## [À faire]
1. Dans l’extrait sur le combat aéromaritime, qu’est-ce qui fixait la limite des green waters pendant la Guerre froide ?
2. Recopiez fidèlement le passage de l’extrait sur le combat aéromaritime qui commence par « L’intrication du combat terrestre dans l’aéromaritime renforce » et se poursuit jusqu’à « Castex, Théories stratégiques). ».

L’intrication du combat terrestre dans l’aéromaritime renforce la force des armes d’usure
Notons en premier lieu l’évolution marquée de l’emprise du multi-milieux dans les conflits navals. L’intrication du combat terrestre dans l’aéromaritime – et réciproquement – n’est pas nouvelle, comme le rappelle le théorème de l’amiral Castex : « l’influence de la puissance de mer dans les grandes crises de ce monde est fonction de la force aéroterrestre qu’elle est capable de déployer et l’influence de la puissance de terre se mesure aux mêmes moments à la force aéronavale qu’elle peut jeter dans la balance » (Raoul Castex, Théories stratégiques).
La notion de brown waters (rivières et estuaires), green waters (eaux littorales) et blue waters (eaux hauturières) s’est développée pendant la Guerre froide, au gré des portées des armes : le rayon d’action des aéronefs basés à terre fixait la limite des green waters, celui de l’artillerie fixant celle des brown waters. La menace dimensionnait directement le format des marines évoluant dans chacune des zones. Désormais, les rayons d’action des effecteurs depuis la terre sont tels que ces limites s’effacent devant les capacités des senseurs, laissant place à ce qui pourrait être des Teal waters, dont la nuance de couleur dépend désormais essentiellement de la connaissance de la situation tactique : plus les capacités de détection évoluent, plus la zone « bleu canard » vire du turquoise au vert émeraude…
Dans ce contexte d’importance croissante des armes terrestres à l’encontre du fait maritime, les armes d’usure deviennent potentiellement des armes de décision. Les proxies mentionnés disposent désormais d’armes au ratio efficacité/coût particulièrement intéressant, en particulier si on le compare aux systèmes déployés pour s’en défendre. L’existence et la mise en œuvre de ces menaces engendrent des structures défensives coûteuses en organisation, en ressources humaines, en matériels, et en révisions de doctrines militaires.

## [Entrées]

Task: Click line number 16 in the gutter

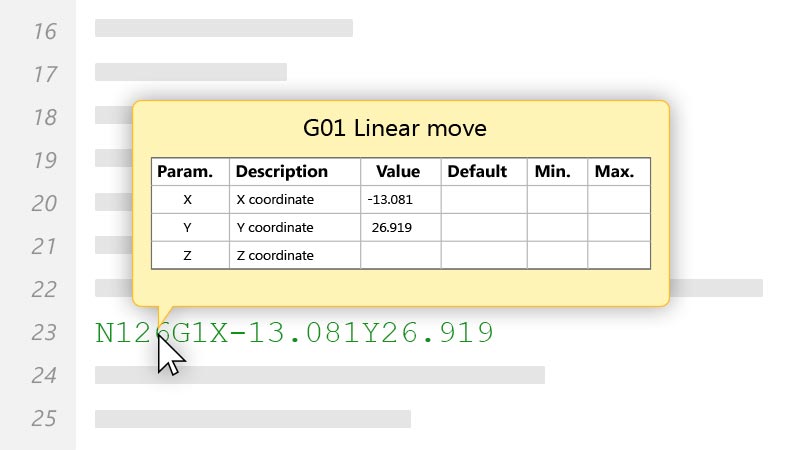Action: (x=45, y=32)
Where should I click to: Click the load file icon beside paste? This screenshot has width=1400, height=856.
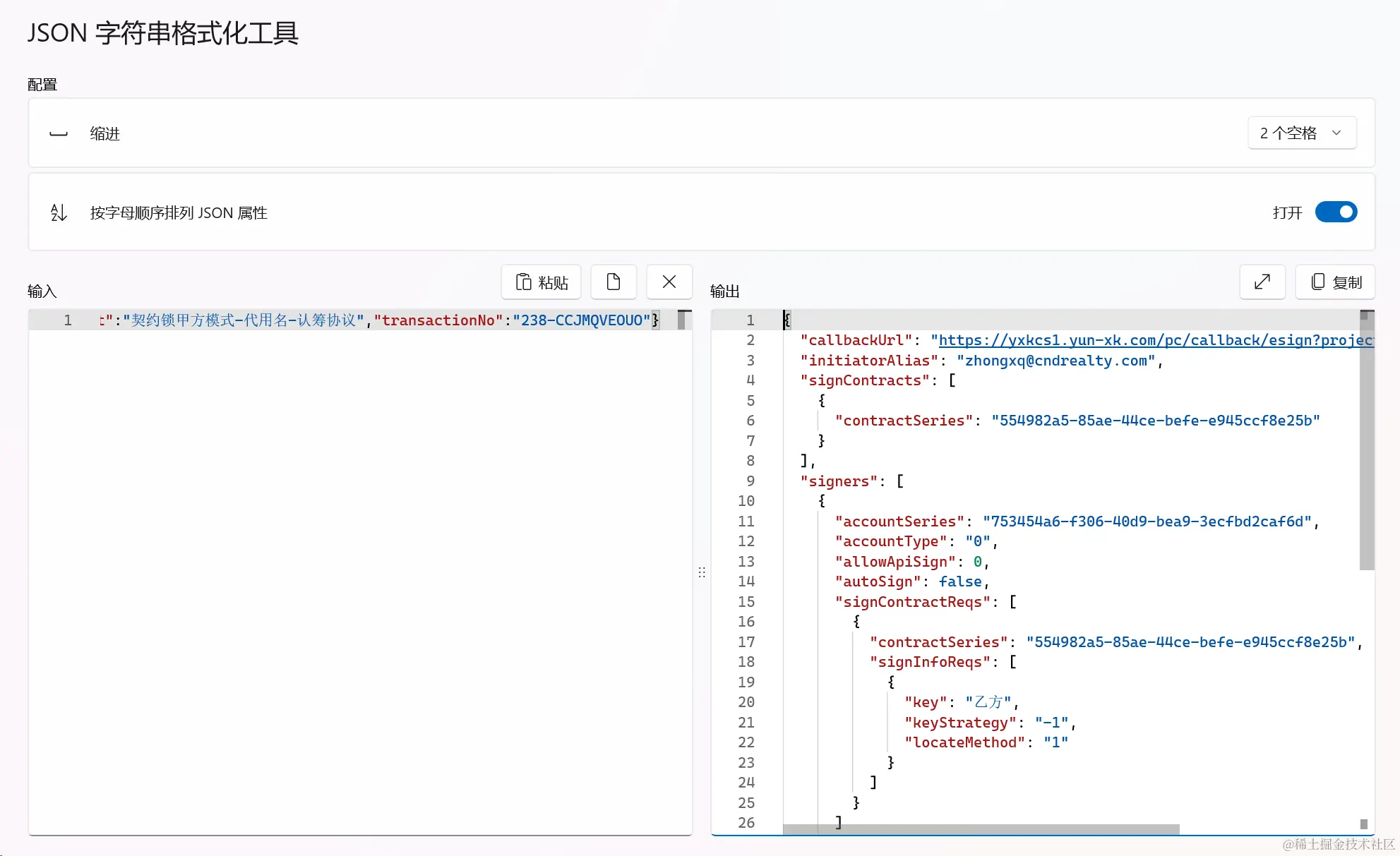[613, 282]
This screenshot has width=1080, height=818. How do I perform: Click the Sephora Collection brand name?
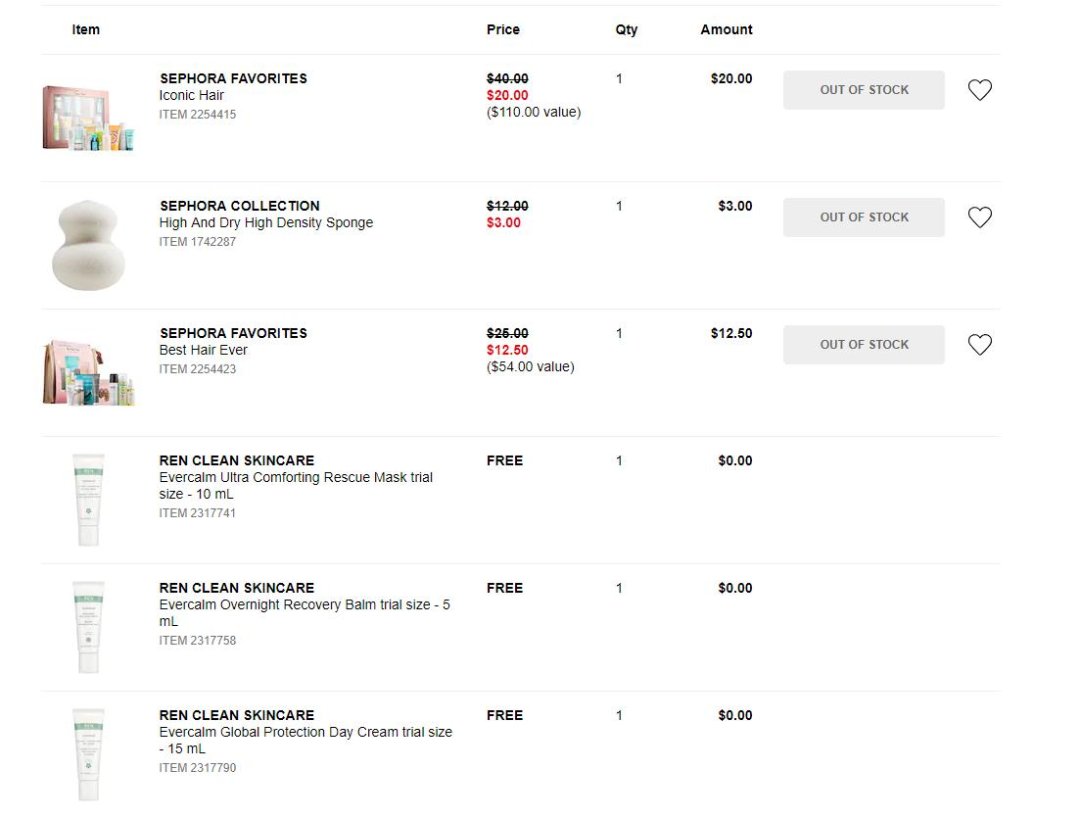[239, 206]
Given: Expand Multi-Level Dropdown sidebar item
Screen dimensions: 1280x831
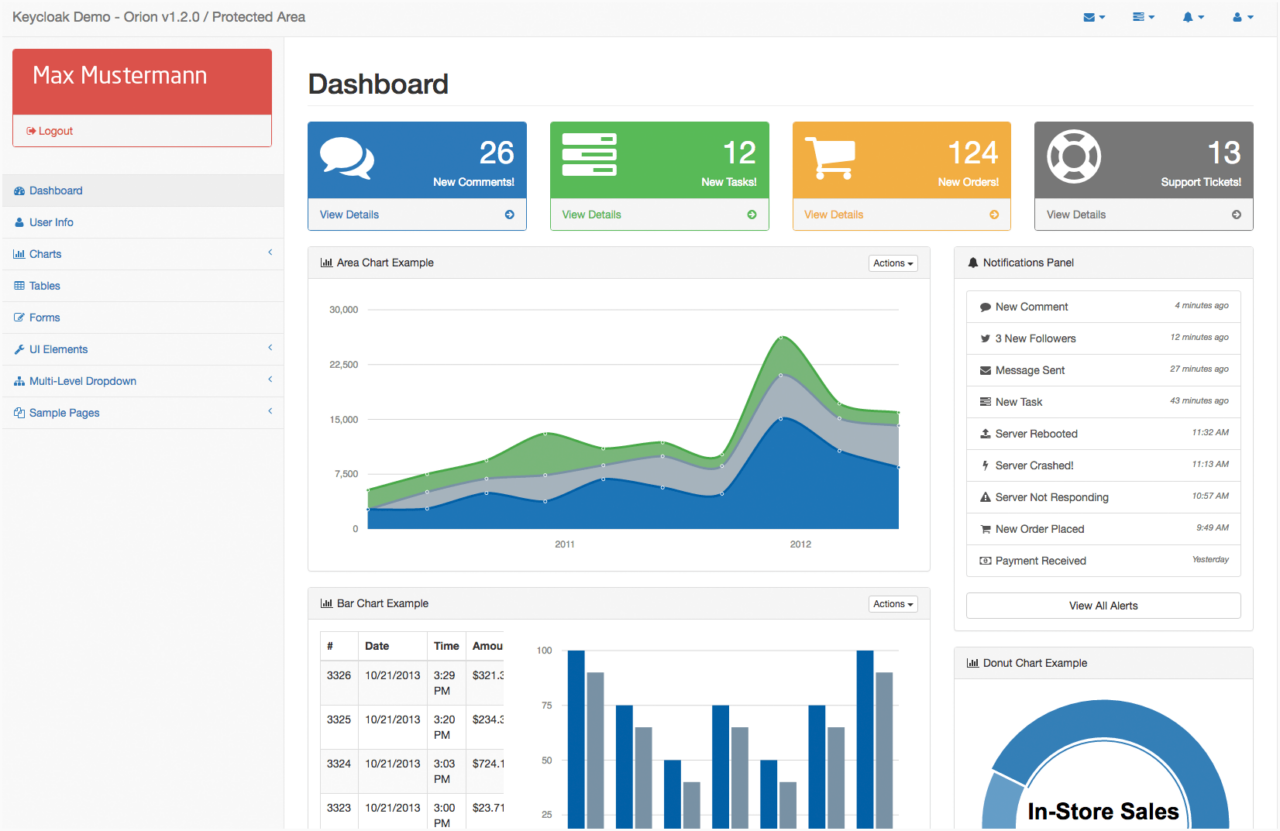Looking at the screenshot, I should (82, 381).
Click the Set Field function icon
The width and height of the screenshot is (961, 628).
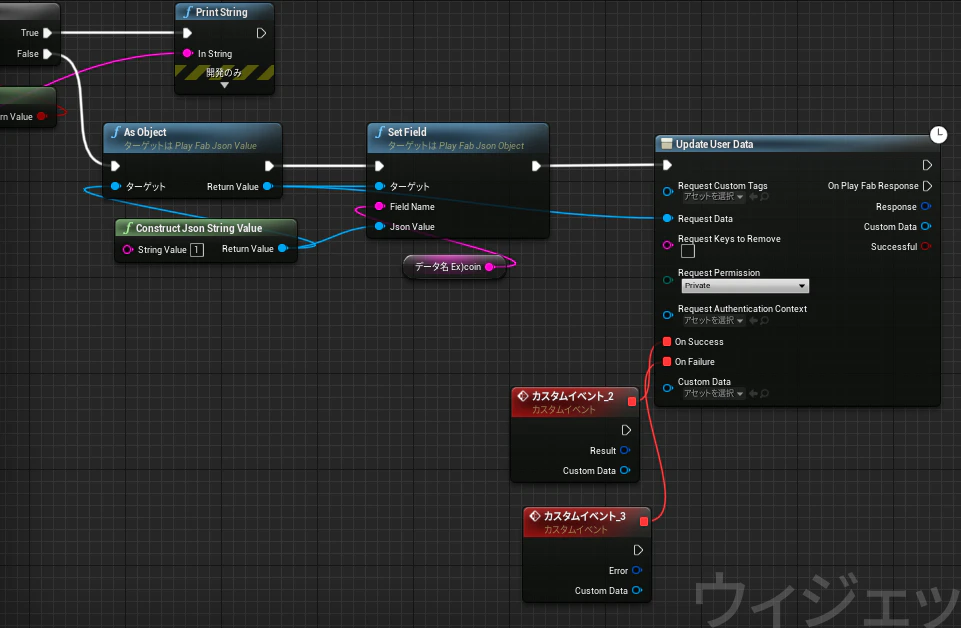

## [Réponses par tâche]
1. Le rayon d’action des aéronefs basés à terre.

2.
L’intrication du combat terrestre dans l’aéromaritime renforce la force des armes d’usure
Notons en premier lieu l’évolution marquée de l’emprise du multi-milieux dans les conflits navals. L’intrication du combat terrestre dans l’aéromaritime – et réciproquement – n’est pas nouvelle, comme le rappelle le théorème de l’amiral Castex : « l’influence de la puissance de mer dans les grandes crises de ce monde est fonction de la force aéroterrestre qu’elle est capable de déployer et l’influence de la puissance de terre se mesure aux mêmes moments à la force aéronavale qu’elle peut jeter dans la balance » (Raoul Castex, Théories stratégiques).